#### [Problem description]
A word-for-word transcript of the closing lines is required: from the one with "Marken (644, 151)" through the final line of the data.

Data excerpts
---------------

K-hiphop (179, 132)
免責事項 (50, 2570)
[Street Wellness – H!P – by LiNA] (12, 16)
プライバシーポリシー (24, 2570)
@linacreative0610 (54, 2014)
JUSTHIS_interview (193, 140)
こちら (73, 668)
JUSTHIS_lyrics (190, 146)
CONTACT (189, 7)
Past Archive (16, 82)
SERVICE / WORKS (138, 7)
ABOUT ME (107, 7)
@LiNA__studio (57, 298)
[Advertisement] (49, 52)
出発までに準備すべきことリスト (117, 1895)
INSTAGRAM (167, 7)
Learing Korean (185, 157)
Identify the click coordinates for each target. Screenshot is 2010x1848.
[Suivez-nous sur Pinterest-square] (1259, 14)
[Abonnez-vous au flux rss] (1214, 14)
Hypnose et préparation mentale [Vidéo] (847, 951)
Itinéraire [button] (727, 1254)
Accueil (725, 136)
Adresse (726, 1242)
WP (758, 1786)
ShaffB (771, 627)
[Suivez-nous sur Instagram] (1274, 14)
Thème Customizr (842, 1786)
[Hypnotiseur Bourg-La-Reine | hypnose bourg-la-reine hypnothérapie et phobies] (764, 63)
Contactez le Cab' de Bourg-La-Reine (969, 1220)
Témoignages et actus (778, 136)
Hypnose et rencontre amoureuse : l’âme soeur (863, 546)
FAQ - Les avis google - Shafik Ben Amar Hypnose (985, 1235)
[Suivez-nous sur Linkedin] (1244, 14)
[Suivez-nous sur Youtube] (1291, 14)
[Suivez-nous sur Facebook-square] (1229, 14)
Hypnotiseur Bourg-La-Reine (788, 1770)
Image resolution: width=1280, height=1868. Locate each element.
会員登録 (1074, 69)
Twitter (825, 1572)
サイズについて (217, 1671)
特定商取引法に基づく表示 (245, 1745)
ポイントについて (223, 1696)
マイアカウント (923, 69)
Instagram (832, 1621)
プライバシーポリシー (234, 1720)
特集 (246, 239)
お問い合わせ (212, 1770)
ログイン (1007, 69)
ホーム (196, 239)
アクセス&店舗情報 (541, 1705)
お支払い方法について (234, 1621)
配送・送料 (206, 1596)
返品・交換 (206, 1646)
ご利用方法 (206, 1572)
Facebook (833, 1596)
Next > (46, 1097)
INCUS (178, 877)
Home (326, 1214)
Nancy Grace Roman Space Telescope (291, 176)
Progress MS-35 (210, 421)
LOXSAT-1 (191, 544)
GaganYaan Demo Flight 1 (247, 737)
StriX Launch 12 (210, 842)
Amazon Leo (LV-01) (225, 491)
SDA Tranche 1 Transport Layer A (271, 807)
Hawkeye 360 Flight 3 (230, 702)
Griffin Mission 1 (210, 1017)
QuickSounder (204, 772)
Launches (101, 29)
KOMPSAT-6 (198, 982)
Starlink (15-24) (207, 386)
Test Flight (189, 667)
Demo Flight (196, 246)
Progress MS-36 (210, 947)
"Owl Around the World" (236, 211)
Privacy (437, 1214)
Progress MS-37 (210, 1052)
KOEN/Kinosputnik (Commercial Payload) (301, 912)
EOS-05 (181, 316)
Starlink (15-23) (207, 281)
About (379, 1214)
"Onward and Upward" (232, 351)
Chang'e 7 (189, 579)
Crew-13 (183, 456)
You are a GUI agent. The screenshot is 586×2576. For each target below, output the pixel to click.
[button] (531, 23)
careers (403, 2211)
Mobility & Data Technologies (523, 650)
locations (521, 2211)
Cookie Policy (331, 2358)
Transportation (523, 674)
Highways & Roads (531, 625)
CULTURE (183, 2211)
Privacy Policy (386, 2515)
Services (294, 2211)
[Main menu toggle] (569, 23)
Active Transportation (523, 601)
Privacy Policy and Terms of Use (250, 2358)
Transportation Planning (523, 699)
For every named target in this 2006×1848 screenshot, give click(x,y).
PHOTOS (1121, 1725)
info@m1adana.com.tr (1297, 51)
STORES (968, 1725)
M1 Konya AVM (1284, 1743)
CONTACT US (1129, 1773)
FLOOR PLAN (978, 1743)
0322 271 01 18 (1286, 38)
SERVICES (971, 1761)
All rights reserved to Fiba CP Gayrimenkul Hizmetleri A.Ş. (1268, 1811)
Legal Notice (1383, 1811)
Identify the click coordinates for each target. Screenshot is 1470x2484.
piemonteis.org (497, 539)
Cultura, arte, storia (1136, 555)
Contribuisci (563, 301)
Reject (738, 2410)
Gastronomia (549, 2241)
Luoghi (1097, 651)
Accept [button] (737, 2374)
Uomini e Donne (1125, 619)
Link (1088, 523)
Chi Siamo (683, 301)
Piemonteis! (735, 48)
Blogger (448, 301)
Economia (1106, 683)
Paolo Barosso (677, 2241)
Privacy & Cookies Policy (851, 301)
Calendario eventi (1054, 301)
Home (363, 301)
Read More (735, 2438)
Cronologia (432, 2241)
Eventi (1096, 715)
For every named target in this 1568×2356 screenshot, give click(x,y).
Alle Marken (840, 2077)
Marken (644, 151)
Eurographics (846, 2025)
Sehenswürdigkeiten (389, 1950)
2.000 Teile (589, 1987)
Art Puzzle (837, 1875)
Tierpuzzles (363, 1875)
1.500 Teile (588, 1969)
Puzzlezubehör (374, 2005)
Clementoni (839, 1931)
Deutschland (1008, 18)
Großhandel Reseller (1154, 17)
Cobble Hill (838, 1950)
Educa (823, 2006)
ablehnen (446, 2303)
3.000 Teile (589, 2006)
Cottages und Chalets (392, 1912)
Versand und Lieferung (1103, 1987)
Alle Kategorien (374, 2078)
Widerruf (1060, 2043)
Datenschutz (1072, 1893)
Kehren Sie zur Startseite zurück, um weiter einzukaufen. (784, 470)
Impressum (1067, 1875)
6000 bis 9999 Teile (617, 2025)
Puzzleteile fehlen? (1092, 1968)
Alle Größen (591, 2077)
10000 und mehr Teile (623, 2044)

---------------

#### [Task output]
Marken (644, 151)
Eurographics (846, 2025)
Sehenswürdigkeiten (389, 1950)
2.000 Teile (589, 1987)
Art Puzzle (837, 1875)
Tierpuzzles (363, 1875)
1.500 Teile (588, 1969)
Puzzlezubehör (374, 2005)
Clementoni (839, 1931)
Deutschland (1008, 18)
Großhandel Reseller (1154, 17)
Cobble Hill (838, 1950)
Educa (823, 2006)
ablehnen (446, 2303)
3.000 Teile (589, 2006)
Cottages und Chalets (392, 1912)
Versand und Lieferung (1103, 1987)
Alle Kategorien (374, 2078)
Widerruf (1060, 2043)
Datenschutz (1072, 1893)
Kehren Sie zur Startseite zurück, um weiter einzukaufen. (784, 470)
Impressum (1067, 1875)
6000 bis 9999 Teile (617, 2025)
Puzzleteile fehlen? (1092, 1968)
Alle Größen (591, 2077)
10000 und mehr Teile (623, 2044)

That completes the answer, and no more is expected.